Latin-based language
  1. (transitive) To have, possess an object.
    Ella tiene seis hermanos.She has six brothers.
    Tengo una pluma. — I have a pen.
  2. (transitive) To possess a condition or quality.
    Usted tiene suerte. — You are lucky. (literally: You have luck.)
    ¡Ten cuidado! — Be careful! (literally: Have care!)
    ¿Quién tiene razón? — Who is right?
Non-latin-based language
  1. that
    sono hito wa monkii desu.
    That person is a monkey.
Non-latin-based language
  1. that
    その人はモンキーです。— sono hito wa monkii desu. — That person is a monkey.

Extended for languages that need romanisations. I do prefer the left option here. One simple reason is that I am not looking forward in replacing an endless amount of hyphens by em-dashes. Also note that all of the example sentences in the Spanish example are extremely short. This will not always be the case. And last but not least, for languages which need transcription the compact format does not look good at all. H. (talk) 15:52, 19 July 2007 (UTC)


I just started a vote on this topic: Wiktionary:Votes/2007-07/Layout of example sentences. H. (talk) 15:57, 19 July 2007 (UTC)

Addition of headers to ELE

I'd like to consolidate the discussion that has taken place sporadically in various places about the Part of Speech headers, specifically the lack of several headers. Presently, our POS headers are very Euro-centric; they cover the European languages fairly well, but other languages (Asian ones in particular) are not as well covered. Japanese, for example, makes use of circumfixes, so I propose adding this header to WT:ELE/POS. (Note: this debate is separate from any discussion of whether the phenomenon exists in English.

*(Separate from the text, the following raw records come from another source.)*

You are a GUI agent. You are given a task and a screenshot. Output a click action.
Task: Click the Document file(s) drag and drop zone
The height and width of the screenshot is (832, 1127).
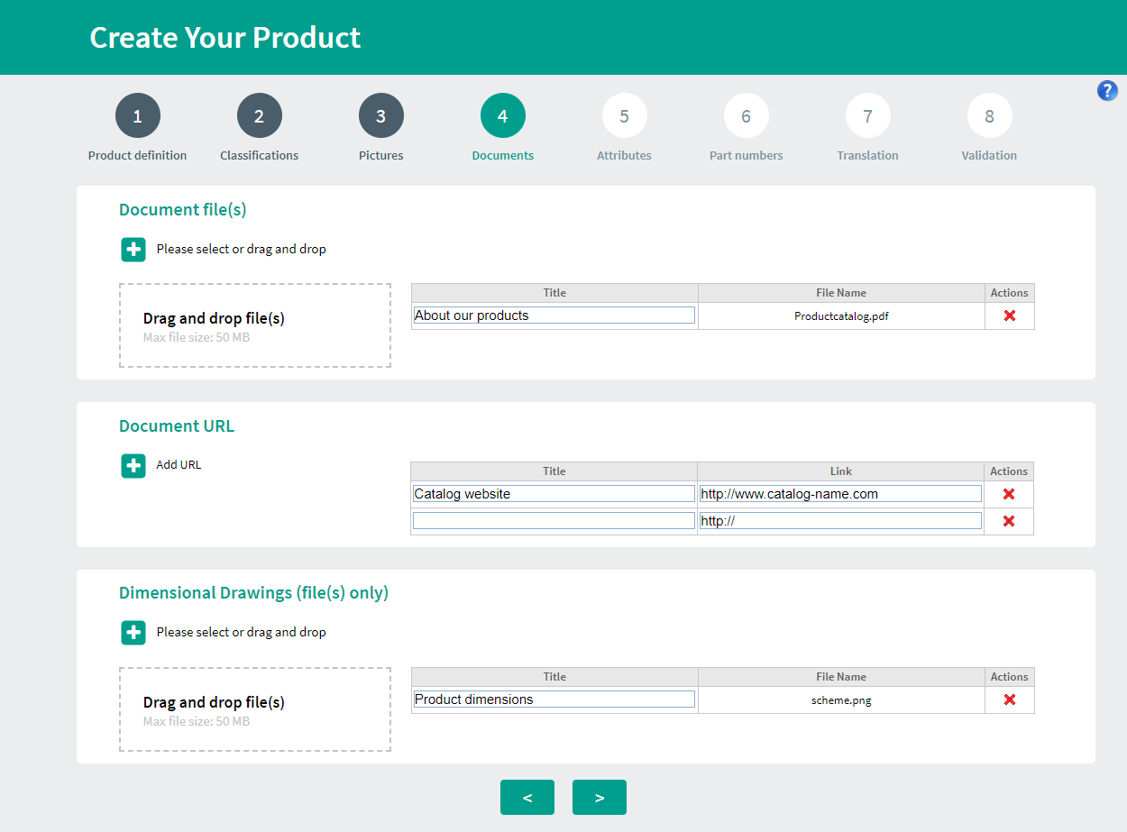[255, 325]
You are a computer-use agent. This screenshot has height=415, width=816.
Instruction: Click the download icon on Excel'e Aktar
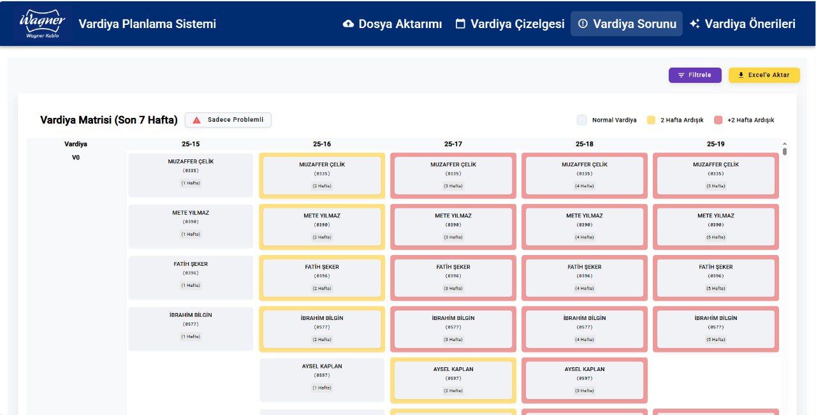[740, 75]
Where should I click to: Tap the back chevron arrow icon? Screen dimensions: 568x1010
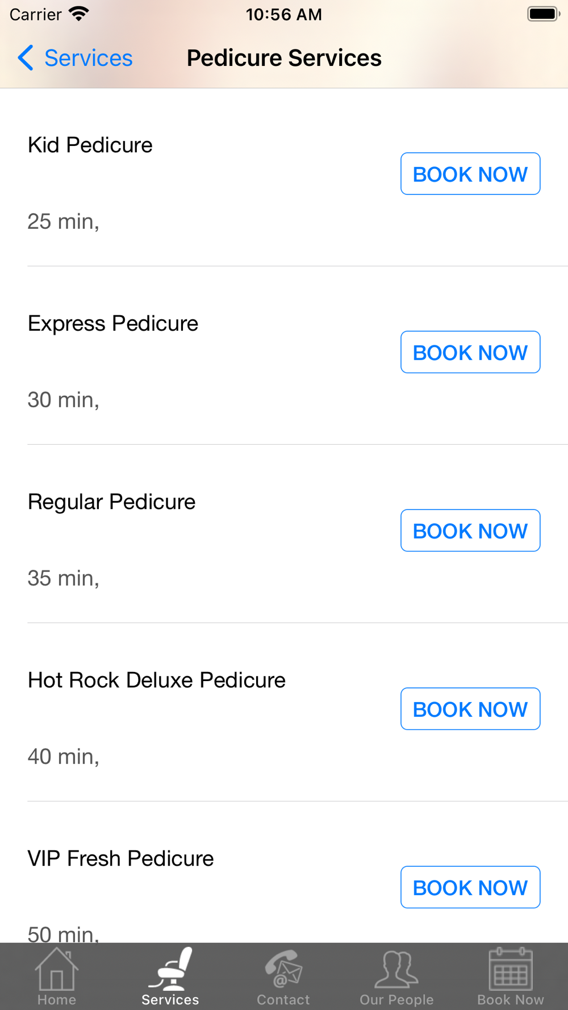tap(26, 58)
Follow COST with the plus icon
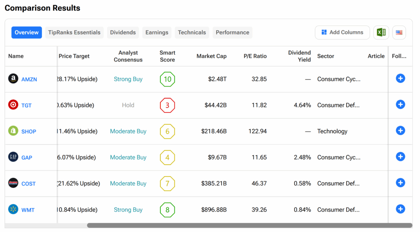 click(400, 183)
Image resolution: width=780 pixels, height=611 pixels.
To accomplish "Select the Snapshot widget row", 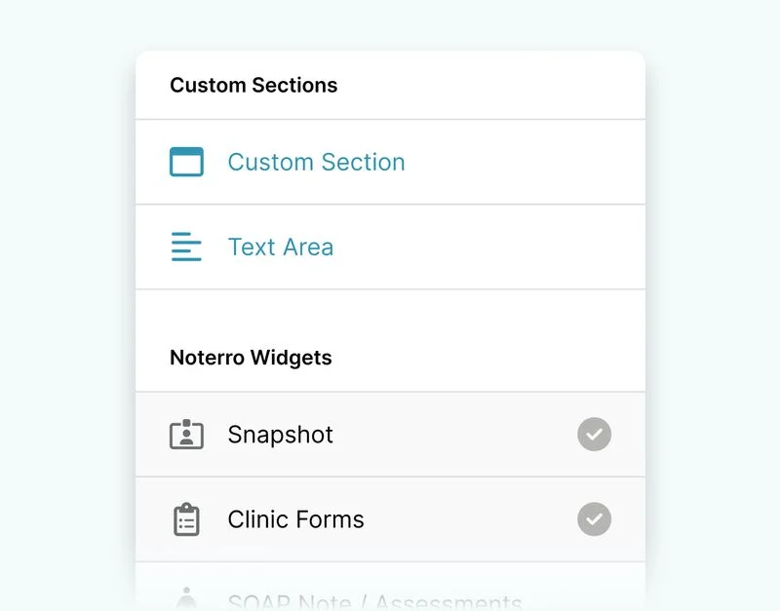I will [x=390, y=435].
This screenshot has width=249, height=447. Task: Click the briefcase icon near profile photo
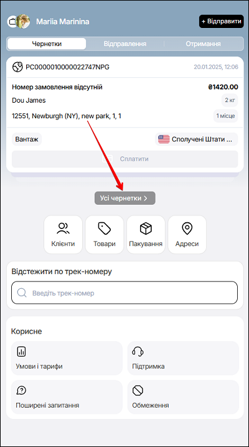[x=12, y=21]
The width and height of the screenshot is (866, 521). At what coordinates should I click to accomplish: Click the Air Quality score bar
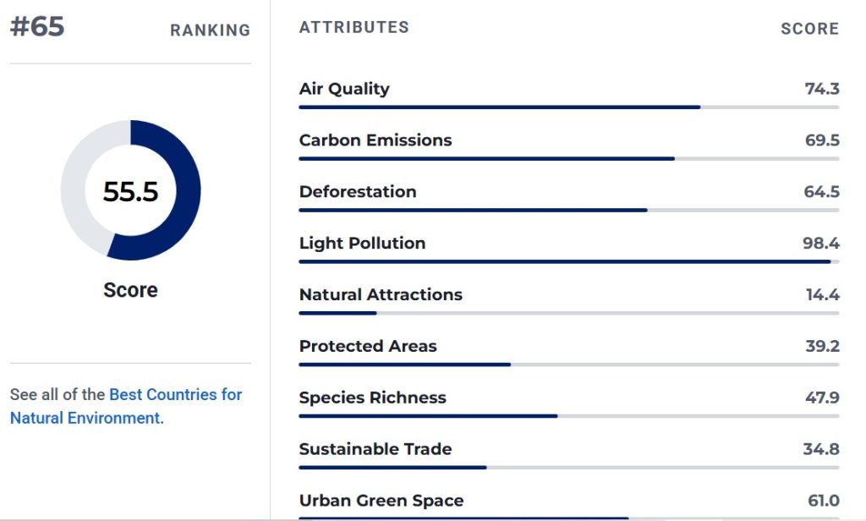click(x=569, y=107)
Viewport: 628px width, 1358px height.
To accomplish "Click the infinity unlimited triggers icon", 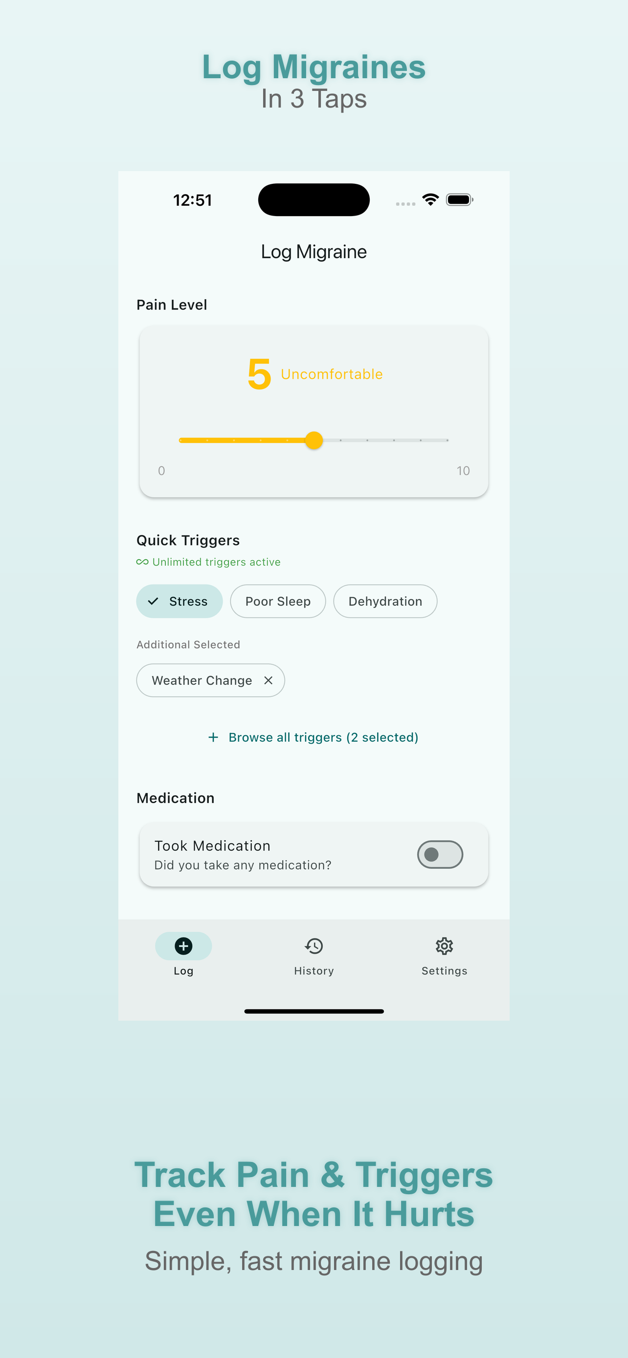I will [x=142, y=562].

It unequivocally exists in other languages.) It would be possible to make Wiktionary:About Xyzese pages for each language, and detail the use of the header in each, however, it is used in enough languages (Japanese, Guaraní, Hebrew, Dutch — note that in this case we aren't even adequately covering the European languages — Indonesian, etc) that I feel its addition to WT:ELE/POS is a simpler and more appropriate action. Additionally, I am under the impression that languages like Malay, Indonesian, etc could use either a new header or two or three, or clarification for certain troublesome words. Stephen and others can hopefully explain that, since I don't remember what headers were suggested. At any rate, I assume such additions require votes, so I'd like this discussion to precede a vote on the addition of each header (a separate vote for each, to be safe?). — Beobach972 14:22, 21 June 2007 (UTC)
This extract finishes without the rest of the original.